O Luiz Carlos Borges, lá no tempo do conjunto com seus irmãos, trouxe aquele ritmo diferente que ouvia no rádio e começou a tocá-lo nos bailes. O contratante dizia que contratava o conjunto mas que não deixassem o pequeno Borges tocar o tal ritmo diferente. Ele mesclava com outros e, sem perceberem, foi espalhando o chamamé no fandango gaúcho. Hoje fica difícil pensar num baile sem um bom chamamé para dançar!
Como entender a música do Rio Grande sem figuras como o Gaúcho da Fronteira? E Elis Regina? Sim, a maior cantora de todos os tempos na música brasileira e uma das mais reconhecidas no cenário internacional nasceu aqui e com ela levou compositores como o citado Jerônimo Jardim. E a Califórnia da Canção, quantas músicas deixariam de surgir se o festival não entendesse que há muitas formas de compor uma música regional? Ainda que o cometa não tenha cruzado o céu da fronteira naquela noite, o Astro Haragano transformou-se numa bandeira da diversidade regional, nativa e dos festivais.

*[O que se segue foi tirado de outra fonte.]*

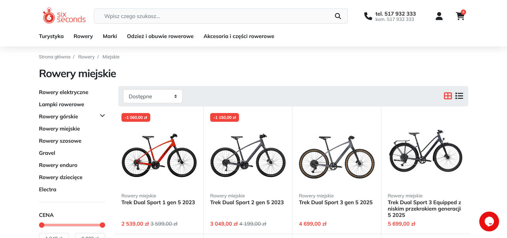The image size is (507, 238).
Task: Expand the Rowery górskie subcategory chevron
Action: click(x=102, y=116)
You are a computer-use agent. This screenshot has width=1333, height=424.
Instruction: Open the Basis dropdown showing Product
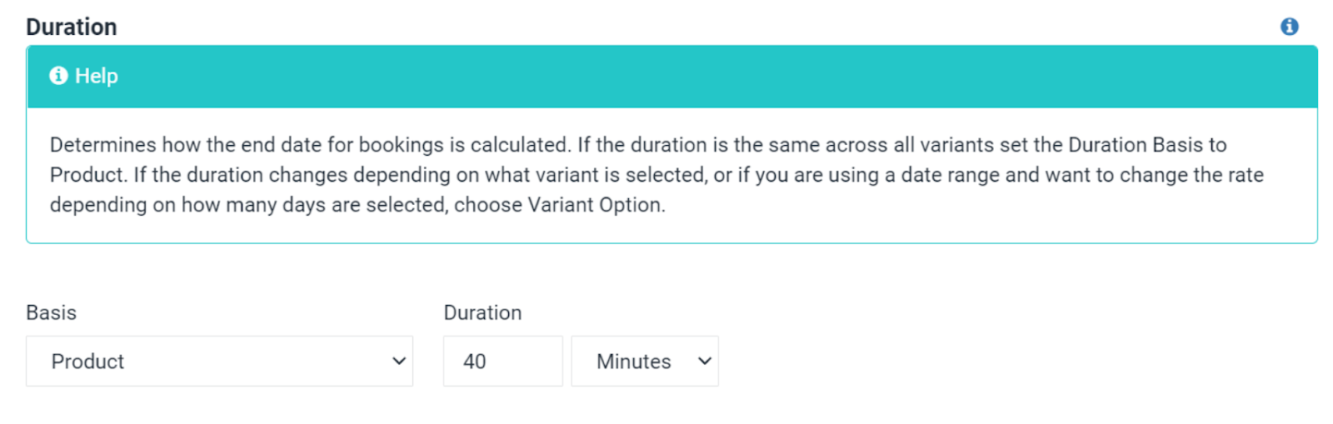coord(219,362)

Quantos eventos do gênero surgiram para abrir espaço para outro tipo de composição e quantos compositores apareceram? Com vaia ou sem vaia, com aplauso ou sem, com entendimento ou desdém, não importa. A arte e o artista precisam causar algum tipo de reação. O que se percebe é que ninguém marcou seu nome na história fazendo mais do mesmo, sendo comum, sendo conivente com padrões estabelecidos. Há que se transformar, ressignificar para permanecer!